Why are we putting TPUs in Sun-Synchronous Orbits?
Project Suncatcher, vacuum lasers, and the physics of orbital data centers.
Orbital compute shifts the engineering governor from terrestrial grid connections and zoning laws to payload launch weight, vacuum blackbody heat radiation limits, and radiation-induced Single Event Upsets.
Project Suncatcher: Racks in Space
Rather than imagining massive terrestrial-like structures floating in space, orbital compute consists of modular, satellite-sized compute racks placed in dawn-dusk sun-synchronous orbits (SSO) where their solar panels are perpetually exposed to sunlight.
This represents the primary architectural blueprint of Google's Project Suncatcher and the Planet Labs 2027 prototype testbed, designed to bypass Earth's critical power, cooling water, and land zoning constraints.
Continuous Solar Power Without Batteries
In a dawn-dusk SSO at ~600km altitude, a satellite flies perpetually along the Earth's terminator line.
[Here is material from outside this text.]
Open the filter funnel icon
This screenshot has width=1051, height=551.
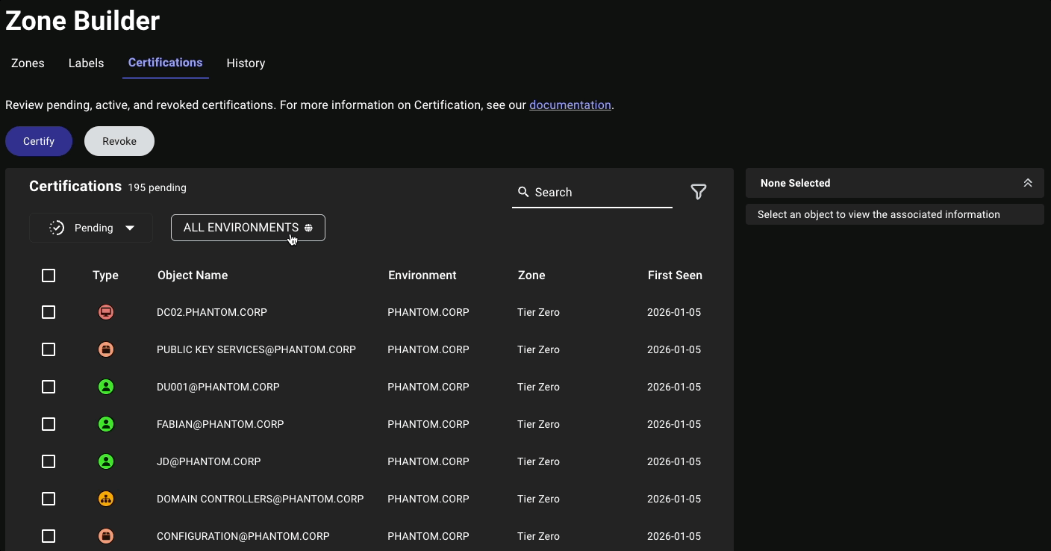tap(699, 192)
Because it never passes behind the planetary shadow, the solar arrays receive continuous solar illumination.
This eliminates the heavy battery systems required for eclipse cycles on traditional satellites, allowing every kilogram of launch payload to be dedicated directly to compute logic, active voltage rails, or thermal cooling loops.
The Vacuum Thermal Rejection Bottleneck
The ultimate physical constraint of space-based compute is heat rejection. Without ambient air for convection, heat can only escape via blackbody radiative cooling panels, governed by the Stefan-Boltzmann equation.
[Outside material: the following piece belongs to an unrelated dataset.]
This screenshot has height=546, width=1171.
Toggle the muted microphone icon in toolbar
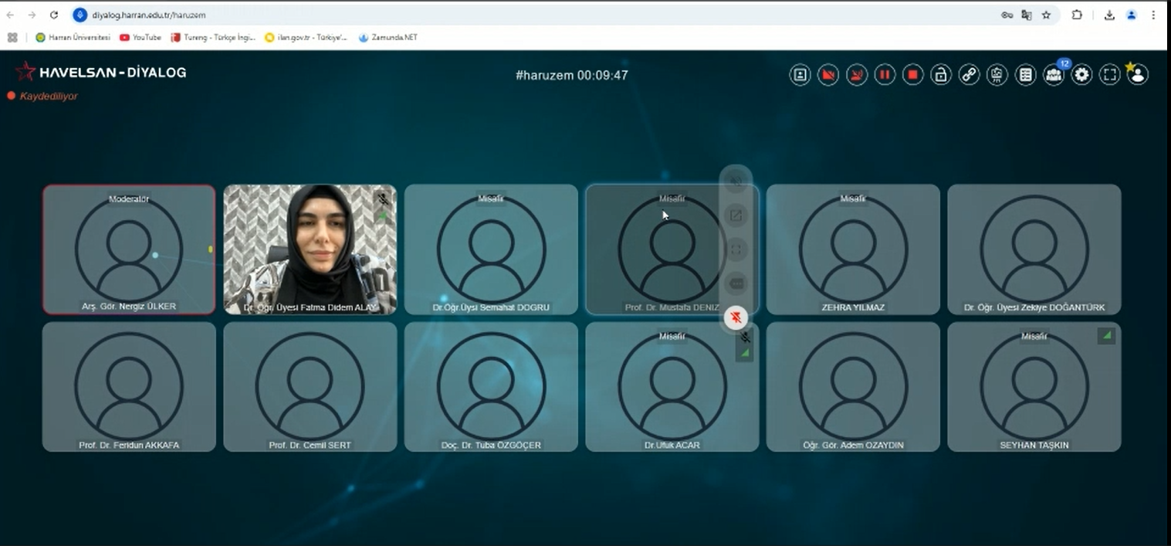857,75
How much panel that takes is not a constant — it is set by how hot you run the skin and whether you fly edge-on to the Sun. Radiated power scales with the fourth power of temperature (P/A = 2·ε·σ·T⁴, counting both faces). A cool panel left facing the Sun nets only ~350 W/m² after the solar wash and Earth's infrared; a hot panel (~65 °C skin) flown edge-on, so each face sees deep space, rejects ~1,400 W/m² — roughly 4× more from the same area.
SpaceX's AI1 proves the aggressive end: it cools a 150 kW payload with just 110 m² of double-sided radiator, where a naive ~350 W/m² sizing would demand ~430 m². A 40 kW Suncatcher-class rack therefore lands between ~30 m² (hot, edge-on) and ~115 m² (cool, conservative) of panel — comparable to its own solar array, not the dominant structure earlier estimates implied. The price of the small radiator is thermal margin: silicon running near ~90 °C, just under its ~105 °C throttle, on high-reliability liquid loops.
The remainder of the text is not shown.